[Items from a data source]

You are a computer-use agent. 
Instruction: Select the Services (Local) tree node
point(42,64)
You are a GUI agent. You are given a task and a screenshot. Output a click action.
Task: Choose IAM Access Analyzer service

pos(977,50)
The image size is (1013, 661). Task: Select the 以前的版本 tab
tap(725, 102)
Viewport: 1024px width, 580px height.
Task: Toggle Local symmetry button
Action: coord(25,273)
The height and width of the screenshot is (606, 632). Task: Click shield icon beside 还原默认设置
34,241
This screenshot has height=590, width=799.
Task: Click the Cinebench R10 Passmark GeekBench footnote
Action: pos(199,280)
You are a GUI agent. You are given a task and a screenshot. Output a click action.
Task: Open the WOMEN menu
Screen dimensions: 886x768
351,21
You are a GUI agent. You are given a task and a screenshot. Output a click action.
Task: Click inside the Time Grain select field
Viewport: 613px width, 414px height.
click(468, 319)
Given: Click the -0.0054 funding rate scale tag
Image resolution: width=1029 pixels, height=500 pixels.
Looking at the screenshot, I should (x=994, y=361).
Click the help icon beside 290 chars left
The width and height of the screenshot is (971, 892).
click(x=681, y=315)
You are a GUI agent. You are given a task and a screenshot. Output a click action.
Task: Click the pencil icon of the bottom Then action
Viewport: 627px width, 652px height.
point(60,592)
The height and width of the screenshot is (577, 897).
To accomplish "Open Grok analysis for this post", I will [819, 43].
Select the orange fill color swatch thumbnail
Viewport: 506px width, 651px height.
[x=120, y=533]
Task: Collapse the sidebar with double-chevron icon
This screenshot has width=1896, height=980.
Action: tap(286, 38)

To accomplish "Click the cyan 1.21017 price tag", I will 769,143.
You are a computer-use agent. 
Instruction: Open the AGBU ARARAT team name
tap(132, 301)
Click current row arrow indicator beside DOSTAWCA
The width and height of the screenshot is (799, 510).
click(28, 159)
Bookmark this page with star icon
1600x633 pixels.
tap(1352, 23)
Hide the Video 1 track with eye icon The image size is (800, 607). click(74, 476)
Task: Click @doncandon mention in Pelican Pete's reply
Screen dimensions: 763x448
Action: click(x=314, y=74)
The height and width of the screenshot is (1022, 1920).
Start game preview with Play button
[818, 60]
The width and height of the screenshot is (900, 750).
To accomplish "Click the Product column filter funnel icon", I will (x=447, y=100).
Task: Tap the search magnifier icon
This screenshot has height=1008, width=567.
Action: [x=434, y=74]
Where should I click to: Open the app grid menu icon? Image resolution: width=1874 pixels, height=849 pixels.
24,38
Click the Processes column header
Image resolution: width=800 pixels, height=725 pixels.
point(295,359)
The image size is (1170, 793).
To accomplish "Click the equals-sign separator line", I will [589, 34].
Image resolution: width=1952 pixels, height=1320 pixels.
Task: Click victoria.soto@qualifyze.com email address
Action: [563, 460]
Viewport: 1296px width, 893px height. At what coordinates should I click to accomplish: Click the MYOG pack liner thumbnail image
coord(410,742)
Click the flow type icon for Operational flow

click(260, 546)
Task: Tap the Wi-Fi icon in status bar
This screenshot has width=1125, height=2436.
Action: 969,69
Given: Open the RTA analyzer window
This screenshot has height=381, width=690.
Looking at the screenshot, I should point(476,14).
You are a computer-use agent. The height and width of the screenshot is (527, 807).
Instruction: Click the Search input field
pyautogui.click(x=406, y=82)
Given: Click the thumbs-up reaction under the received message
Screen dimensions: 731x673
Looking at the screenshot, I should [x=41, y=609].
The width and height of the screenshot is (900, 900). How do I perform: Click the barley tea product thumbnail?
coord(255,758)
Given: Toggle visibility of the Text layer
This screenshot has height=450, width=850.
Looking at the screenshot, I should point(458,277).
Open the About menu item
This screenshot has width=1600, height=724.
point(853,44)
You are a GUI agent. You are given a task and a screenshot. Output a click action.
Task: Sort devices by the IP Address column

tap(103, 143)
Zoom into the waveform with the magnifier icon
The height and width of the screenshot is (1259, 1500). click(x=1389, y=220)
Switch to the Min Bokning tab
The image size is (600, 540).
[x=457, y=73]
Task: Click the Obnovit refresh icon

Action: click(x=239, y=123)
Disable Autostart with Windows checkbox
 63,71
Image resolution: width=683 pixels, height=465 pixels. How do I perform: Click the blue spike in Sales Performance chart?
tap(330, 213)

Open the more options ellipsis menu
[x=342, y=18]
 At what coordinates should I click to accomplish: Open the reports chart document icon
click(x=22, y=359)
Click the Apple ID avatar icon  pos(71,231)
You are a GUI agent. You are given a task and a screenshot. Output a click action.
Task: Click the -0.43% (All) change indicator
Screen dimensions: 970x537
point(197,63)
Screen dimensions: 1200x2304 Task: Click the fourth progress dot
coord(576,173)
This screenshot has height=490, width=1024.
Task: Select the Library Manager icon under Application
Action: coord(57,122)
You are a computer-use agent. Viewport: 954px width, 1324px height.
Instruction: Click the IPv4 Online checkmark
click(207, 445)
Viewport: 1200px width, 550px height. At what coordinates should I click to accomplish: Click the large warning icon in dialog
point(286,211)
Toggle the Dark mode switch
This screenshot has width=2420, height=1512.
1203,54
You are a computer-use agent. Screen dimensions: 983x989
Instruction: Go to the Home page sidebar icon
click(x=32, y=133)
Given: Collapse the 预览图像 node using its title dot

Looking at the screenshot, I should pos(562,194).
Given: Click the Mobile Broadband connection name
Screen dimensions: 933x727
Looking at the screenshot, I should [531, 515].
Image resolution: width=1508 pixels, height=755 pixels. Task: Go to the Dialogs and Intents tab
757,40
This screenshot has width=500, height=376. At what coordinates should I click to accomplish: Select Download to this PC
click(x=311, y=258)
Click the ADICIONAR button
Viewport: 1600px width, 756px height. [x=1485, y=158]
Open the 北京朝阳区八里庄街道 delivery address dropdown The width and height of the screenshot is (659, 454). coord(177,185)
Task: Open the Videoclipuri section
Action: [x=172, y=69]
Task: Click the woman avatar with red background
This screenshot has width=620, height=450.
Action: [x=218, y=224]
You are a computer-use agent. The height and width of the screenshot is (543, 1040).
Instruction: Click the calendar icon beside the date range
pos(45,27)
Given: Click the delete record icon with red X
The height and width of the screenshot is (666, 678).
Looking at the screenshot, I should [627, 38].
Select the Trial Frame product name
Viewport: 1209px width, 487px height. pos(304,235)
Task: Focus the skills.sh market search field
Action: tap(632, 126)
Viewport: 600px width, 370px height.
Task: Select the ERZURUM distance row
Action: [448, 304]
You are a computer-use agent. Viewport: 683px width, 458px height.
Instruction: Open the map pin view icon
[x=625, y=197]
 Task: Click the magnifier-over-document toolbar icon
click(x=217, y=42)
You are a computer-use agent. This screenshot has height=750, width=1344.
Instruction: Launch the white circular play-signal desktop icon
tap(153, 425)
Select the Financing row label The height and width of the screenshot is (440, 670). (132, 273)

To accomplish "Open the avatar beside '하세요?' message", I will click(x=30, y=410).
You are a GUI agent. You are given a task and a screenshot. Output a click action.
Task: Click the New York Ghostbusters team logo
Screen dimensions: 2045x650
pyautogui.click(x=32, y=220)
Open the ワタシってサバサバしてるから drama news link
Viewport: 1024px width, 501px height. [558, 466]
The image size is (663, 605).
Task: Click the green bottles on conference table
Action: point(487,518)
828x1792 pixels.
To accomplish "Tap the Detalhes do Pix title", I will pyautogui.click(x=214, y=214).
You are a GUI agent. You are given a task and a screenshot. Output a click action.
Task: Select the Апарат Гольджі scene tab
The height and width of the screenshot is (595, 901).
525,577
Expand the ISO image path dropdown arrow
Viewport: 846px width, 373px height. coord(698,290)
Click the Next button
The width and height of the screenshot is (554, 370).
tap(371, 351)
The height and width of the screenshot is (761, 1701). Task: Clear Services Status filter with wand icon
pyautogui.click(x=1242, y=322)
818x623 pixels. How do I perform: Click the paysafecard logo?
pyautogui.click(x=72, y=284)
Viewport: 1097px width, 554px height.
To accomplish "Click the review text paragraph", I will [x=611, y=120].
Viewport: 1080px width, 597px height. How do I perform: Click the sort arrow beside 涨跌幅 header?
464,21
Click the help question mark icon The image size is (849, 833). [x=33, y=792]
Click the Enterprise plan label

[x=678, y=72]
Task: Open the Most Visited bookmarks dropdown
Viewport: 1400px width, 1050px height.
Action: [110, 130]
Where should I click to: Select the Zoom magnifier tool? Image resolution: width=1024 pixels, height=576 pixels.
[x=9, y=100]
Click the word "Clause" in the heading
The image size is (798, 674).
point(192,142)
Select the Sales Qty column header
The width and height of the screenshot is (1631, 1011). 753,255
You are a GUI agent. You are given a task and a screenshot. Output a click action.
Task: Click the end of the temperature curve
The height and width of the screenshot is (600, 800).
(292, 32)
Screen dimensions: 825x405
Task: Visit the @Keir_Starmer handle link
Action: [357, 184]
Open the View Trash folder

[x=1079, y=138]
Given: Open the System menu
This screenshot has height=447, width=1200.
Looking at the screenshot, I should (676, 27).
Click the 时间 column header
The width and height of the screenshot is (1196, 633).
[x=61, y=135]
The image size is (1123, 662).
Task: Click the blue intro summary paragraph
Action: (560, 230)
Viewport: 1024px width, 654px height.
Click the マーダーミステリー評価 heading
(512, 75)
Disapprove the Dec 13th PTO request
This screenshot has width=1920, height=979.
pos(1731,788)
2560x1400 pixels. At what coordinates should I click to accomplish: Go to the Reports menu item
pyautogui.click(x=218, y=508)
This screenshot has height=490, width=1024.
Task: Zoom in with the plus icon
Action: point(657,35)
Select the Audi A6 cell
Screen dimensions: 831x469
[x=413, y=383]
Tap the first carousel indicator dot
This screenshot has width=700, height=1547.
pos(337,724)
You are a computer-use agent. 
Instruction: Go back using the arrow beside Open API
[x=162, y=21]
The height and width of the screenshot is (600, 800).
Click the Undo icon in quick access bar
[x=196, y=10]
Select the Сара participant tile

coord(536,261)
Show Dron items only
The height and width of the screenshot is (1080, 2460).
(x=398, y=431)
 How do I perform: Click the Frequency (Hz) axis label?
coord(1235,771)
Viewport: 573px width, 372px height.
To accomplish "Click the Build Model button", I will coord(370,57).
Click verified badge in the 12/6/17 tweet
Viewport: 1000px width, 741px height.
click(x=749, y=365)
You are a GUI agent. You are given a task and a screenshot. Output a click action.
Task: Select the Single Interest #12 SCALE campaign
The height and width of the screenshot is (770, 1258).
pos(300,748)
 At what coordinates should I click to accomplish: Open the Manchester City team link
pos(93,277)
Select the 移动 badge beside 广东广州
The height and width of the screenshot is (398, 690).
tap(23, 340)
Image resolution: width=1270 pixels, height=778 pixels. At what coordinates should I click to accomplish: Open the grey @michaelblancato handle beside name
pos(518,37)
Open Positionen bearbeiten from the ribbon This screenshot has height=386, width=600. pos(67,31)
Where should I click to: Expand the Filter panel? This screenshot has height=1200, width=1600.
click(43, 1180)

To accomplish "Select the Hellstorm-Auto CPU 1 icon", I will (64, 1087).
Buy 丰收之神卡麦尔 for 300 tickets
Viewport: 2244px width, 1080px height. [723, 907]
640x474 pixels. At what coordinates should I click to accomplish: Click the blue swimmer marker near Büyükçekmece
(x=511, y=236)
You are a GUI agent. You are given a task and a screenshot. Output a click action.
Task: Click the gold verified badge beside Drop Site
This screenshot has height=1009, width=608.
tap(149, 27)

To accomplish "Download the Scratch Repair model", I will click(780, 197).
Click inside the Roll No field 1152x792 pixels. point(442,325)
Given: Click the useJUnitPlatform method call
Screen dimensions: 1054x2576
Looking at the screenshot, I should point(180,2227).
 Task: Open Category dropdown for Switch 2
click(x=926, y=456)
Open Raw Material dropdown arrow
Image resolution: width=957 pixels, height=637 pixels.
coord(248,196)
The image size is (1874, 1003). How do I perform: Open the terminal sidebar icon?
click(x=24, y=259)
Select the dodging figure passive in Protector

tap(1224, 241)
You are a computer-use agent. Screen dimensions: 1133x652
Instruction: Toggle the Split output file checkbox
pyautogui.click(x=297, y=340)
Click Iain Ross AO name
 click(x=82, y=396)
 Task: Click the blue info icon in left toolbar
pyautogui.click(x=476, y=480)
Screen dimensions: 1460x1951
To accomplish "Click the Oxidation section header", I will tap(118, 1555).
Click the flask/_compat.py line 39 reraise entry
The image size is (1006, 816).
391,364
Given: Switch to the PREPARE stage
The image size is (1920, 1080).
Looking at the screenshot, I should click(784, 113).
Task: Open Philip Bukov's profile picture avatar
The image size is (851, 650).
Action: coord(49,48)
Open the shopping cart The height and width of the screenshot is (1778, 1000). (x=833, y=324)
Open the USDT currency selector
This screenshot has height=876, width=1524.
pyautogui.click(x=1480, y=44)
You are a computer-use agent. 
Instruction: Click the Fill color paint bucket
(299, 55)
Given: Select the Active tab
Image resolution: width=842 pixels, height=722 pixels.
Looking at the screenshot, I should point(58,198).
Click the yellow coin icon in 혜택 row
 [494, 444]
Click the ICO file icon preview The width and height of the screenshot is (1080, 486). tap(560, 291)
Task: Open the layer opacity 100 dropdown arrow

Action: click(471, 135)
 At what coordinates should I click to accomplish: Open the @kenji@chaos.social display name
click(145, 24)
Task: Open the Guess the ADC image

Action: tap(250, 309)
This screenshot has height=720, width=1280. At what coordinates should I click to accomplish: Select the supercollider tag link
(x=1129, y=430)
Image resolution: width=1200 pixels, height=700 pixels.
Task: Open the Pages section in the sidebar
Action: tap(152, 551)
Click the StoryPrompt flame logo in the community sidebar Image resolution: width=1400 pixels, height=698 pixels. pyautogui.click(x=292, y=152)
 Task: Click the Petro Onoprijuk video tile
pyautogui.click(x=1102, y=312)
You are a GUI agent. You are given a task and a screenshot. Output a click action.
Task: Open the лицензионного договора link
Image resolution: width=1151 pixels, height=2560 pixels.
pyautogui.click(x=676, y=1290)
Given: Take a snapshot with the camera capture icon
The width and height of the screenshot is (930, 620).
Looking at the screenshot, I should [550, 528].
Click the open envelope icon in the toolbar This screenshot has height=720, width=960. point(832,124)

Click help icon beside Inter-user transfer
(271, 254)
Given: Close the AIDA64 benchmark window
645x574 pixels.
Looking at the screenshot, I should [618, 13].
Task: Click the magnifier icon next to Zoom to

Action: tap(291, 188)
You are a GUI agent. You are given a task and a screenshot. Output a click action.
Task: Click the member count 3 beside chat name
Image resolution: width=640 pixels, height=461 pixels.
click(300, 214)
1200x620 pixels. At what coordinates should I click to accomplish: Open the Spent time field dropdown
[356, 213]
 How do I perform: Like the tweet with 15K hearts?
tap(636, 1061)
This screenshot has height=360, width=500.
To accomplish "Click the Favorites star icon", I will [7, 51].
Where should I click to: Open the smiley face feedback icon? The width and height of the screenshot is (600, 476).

Task goal >>
For this exercise, please output exactly the lines above starting at the line with "Task: Tap the Wi-Fi icon in status bar" and ending at the line with "You are a computer-use agent. Viewport: 954px", ends included.

Result of this exercise >>
Task: Tap the Wi-Fi icon in status bar
This screenshot has width=1125, height=2436.
Action: 969,69
Given: Open the RTA analyzer window
This screenshot has height=381, width=690.
Looking at the screenshot, I should point(476,14).
You are a computer-use agent. The height and width of the screenshot is (527, 807).
Instruction: Click the Search input field
pyautogui.click(x=406, y=82)
Given: Click the thumbs-up reaction under the received message
Screen dimensions: 731x673
Looking at the screenshot, I should [x=41, y=609].
The width and height of the screenshot is (900, 900). How do I perform: Click the barley tea product thumbnail?
coord(255,758)
Given: Toggle visibility of the Text layer
This screenshot has height=450, width=850.
Looking at the screenshot, I should point(458,277).
Open the About menu item
This screenshot has width=1600, height=724.
point(853,44)
You are a GUI agent. You are given a task and a screenshot. Output a click action.
Task: Sort devices by the IP Address column

tap(103, 143)
Zoom into the waveform with the magnifier icon
The height and width of the screenshot is (1259, 1500). click(x=1389, y=220)
Switch to the Min Bokning tab
The image size is (600, 540).
[x=457, y=73]
Task: Click the Obnovit refresh icon

Action: click(x=239, y=123)
Disable Autostart with Windows checkbox
 63,71
Image resolution: width=683 pixels, height=465 pixels. How do I perform: Click the blue spike in Sales Performance chart?
tap(330, 213)

Open the more options ellipsis menu
[x=342, y=18]
 At what coordinates should I click to accomplish: Open the reports chart document icon
click(x=22, y=359)
Click the Apple ID avatar icon  pos(71,231)
You are a GUI agent. You are given a task and a screenshot. Output a click action.
Task: Click the -0.43% (All) change indicator
Screen dimensions: 970x537
point(197,63)
Screen dimensions: 1200x2304 Task: Click the fourth progress dot
coord(576,173)
This screenshot has height=490, width=1024.
Task: Select the Library Manager icon under Application
Action: coord(57,122)
You are a computer-use agent. Viewport: 954px width, 1324px height.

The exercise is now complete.